Opálka paused uncomfortably. “I should have asked you this before, but is there someone...”

“You mean in case...”

That’s right.

“No. Not in the way you mean. Thank you.”

“Absurd, isn’t it?”

“What?”

“Thinking this way.”

“Not as absurd as it should be.”

“True.”

“And you? You’ve made arrangements? For your family, I mean?”

“I have. Thank you.”

Opálka pushed up the sleeve of his jacket to check his watch. “It’s time, I’m afraid,” he said.

“I don’t mind,” said Bém.

Bém had gone only a few steps when he heard him call. “Tomáš?”

He turned.

“One more thing...Do you like beer?”

Bém paused. Opálka was a brave man.

“I do,” he said, though he didn’t, particularly.

“We should get a beer sometime...when this is over?”

“I’d like that.”

Opálka nodded. “All right,” he said. “All right.

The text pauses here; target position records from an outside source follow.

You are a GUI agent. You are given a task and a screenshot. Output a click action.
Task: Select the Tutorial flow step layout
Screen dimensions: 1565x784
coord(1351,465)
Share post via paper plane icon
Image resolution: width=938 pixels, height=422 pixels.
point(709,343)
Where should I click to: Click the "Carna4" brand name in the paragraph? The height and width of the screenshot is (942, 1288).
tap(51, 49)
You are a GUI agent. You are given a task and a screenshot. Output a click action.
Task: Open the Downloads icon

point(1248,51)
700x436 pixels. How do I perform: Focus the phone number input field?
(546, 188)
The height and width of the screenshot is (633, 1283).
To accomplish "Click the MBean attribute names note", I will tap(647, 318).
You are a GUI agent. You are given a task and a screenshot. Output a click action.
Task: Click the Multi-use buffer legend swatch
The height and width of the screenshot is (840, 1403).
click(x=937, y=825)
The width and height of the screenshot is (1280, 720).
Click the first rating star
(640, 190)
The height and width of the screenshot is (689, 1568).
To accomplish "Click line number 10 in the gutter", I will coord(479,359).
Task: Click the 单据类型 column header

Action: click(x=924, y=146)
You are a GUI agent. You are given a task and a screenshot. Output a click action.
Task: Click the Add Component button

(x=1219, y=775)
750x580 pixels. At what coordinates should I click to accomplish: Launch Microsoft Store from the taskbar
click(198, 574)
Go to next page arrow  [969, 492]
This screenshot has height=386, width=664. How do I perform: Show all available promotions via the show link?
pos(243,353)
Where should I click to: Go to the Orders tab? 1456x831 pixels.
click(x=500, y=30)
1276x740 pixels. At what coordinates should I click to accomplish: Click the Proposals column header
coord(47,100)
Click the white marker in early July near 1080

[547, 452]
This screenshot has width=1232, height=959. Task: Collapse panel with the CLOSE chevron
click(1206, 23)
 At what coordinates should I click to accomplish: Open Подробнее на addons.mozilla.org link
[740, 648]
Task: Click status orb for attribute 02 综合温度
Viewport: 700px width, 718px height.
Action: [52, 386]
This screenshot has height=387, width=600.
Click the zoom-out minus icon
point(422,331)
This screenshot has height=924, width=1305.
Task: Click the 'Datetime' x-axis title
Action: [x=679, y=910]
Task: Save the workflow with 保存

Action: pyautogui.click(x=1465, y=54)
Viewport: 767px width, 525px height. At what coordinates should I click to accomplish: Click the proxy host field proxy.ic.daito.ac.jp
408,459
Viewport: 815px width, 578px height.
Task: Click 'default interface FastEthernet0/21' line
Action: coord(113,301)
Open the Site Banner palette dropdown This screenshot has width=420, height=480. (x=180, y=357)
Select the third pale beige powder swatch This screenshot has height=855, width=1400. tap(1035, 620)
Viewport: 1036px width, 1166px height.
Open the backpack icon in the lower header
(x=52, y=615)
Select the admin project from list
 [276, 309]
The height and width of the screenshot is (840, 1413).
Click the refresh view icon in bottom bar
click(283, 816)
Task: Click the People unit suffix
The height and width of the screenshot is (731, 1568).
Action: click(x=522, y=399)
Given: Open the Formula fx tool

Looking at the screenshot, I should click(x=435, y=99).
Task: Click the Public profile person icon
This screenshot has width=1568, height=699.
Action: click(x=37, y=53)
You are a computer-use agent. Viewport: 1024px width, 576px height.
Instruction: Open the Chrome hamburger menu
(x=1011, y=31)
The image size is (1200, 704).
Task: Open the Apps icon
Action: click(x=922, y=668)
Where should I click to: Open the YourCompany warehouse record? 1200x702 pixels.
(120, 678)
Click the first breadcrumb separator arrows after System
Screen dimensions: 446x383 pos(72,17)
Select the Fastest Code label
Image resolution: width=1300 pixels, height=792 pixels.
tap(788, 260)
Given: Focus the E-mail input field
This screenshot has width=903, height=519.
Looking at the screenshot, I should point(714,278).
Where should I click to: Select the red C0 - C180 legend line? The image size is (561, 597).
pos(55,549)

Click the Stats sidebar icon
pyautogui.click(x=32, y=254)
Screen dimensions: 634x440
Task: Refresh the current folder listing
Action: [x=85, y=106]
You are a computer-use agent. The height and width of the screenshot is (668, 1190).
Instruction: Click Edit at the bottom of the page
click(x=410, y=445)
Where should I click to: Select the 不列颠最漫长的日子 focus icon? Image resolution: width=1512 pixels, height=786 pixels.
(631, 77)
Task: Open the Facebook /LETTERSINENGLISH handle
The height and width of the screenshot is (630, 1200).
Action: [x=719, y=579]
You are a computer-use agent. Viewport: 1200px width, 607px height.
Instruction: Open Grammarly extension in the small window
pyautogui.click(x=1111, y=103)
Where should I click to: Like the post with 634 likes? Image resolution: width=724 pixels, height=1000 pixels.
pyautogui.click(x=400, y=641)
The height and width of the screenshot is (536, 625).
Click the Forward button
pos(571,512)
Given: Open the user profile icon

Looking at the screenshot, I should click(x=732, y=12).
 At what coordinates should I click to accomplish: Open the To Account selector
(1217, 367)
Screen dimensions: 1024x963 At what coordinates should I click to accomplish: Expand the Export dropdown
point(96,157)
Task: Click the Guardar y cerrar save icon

We’ll do that, then.” And picking up his briefcase, he walked away.

 

By the time he got to the tram stop, walking in the shadow of the buildings, he was sweating freely. The suit they had gotten for him was too heavy. It was much too heavy. He would sweat like a pig. It didn’t matter.

He waited in the shade, his back against the façade of a three-story building like a soiled cake. The crowds were increasing. Men carrying briefcases stood on the island, holding their hats in one hand, with the other wiping their heads with handkerchiefs. Boys in shorts dodged through the crowd. He couldn’t help but look for her, even now. The thought that he might actually see her terrified him.